The Kappa Test and the Medical Researcher

  • Measurement of the extent to which data collectors (raters) assign the same score to the same variable is called interrater reliability (extent of agreement among data collectors)
  • Interrater reliability is a concern to one degree or another in most large studies due to the fact that multiple people collecting data may experience and interpret the phenomena of interest differently
  • While there have been a variety of methods to measure interrater reliability, traditionally it was measured as percent agreement, calculated as the number of agreement scores divided by the total number of scores; but it will not account for chance agreement. i.e. it does not take account of the possibility that raters guessed on scores. Cohen’s kappa was developed to account for this concern
  • Cohen’s kappa, symbolized by the lower case Greek letter, κ is a robust statistic useful for either interrater or intrarater reliability testing.
  • Similar to correlation coefficients, it can range from −1 to +1, where 0 represents the amount of agreement that can be expected from random chance, and 1 represents perfect agreement between the raters. While kappa values below 0 are possible, they are unlikely in practice
  • Cohen suggested the Kappa result be interpreted as follows: values ≤ 0 as indicating no agreement and 0.01–0.20 as none to slight, 0.21–0.40 as fair, 0.41– 0.60 as moderate, 0.61–0.80 as substantial, and 0.81–1.00 as almost perfect agreement. But there are many arguments against this classification and a modified classification has been recommended
  • Any kappa below 0.60 indicates inadequate agreement among the raters and little confidence should be placed in the study
  • Kappa may lower the estimate of agreement excessively. Also it cannot be directly interpreted, and thus it has become common for researchers to accept low kappa values in their interrater reliability studies.
  • Low levels of interrater reliability are not acceptable in health care or in clinical research, especially when results of studies may change clinical practice in a way that leads to poorer patient outcomes. The best advice for researchers is to calculate both percent agreement and kappa. If there is likely to be much guessing among the raters, it may make sense to use the kappa statistic, but if raters are well trained and little guessing is likely to exist, the researcher may safely rely on percent agreement to determine interrater reliability.

§ Data supplied
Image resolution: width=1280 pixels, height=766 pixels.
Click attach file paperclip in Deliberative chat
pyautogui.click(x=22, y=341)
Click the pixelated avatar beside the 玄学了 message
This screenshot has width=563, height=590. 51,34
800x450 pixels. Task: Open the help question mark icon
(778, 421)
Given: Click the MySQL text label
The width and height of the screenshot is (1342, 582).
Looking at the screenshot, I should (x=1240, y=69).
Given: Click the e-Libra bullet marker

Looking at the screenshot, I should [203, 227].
* * *
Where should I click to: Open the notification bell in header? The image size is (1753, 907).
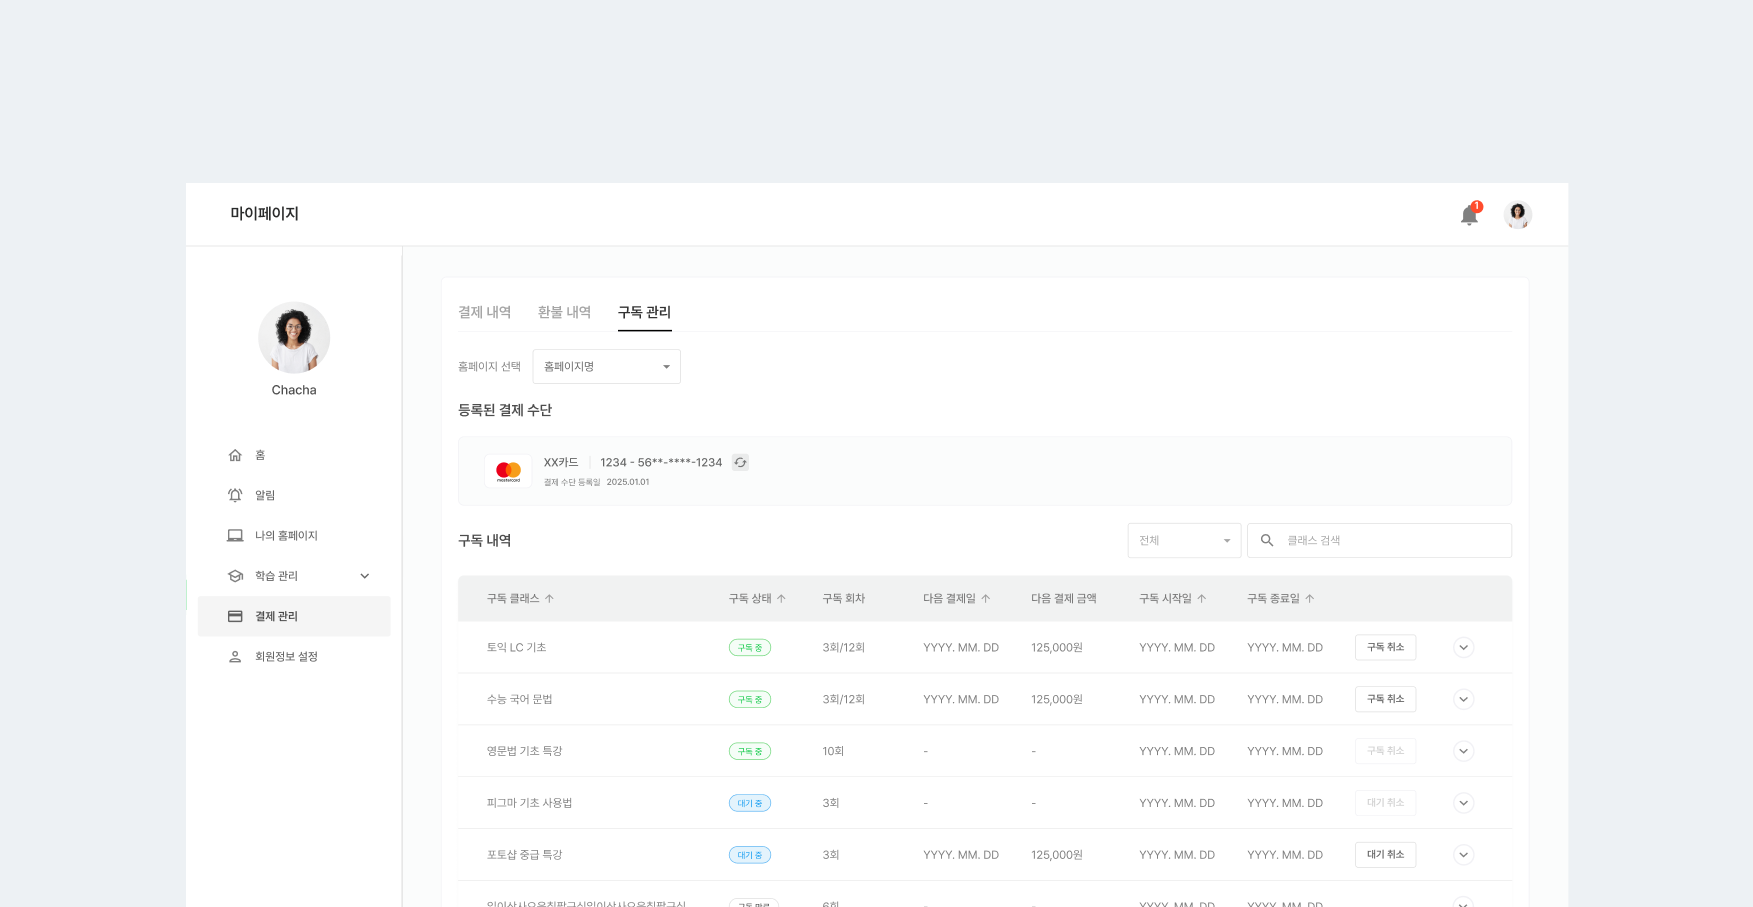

§ Questions to answer
**1)** In the text on the kappa test, rewrite the bullet paragraph beginning "While there have been a variety of methods" as a shorter list that keeps its main facts.
**2)** According to the text on the kappa test, what range of kappa values did Cohen suggest be interpreted as moderate agreement?

§ Task responses
**1)**
- Interrater reliability has been measured by a variety of methods.
- Traditionally, it was measured as percent agreement: the number of agreement scores divided by the total number of scores.
- Percent agreement does not account for chance agreement, such as raters guessing on scores.
- Cohen's kappa was developed to address this concern.

**2)** 0.41–0.60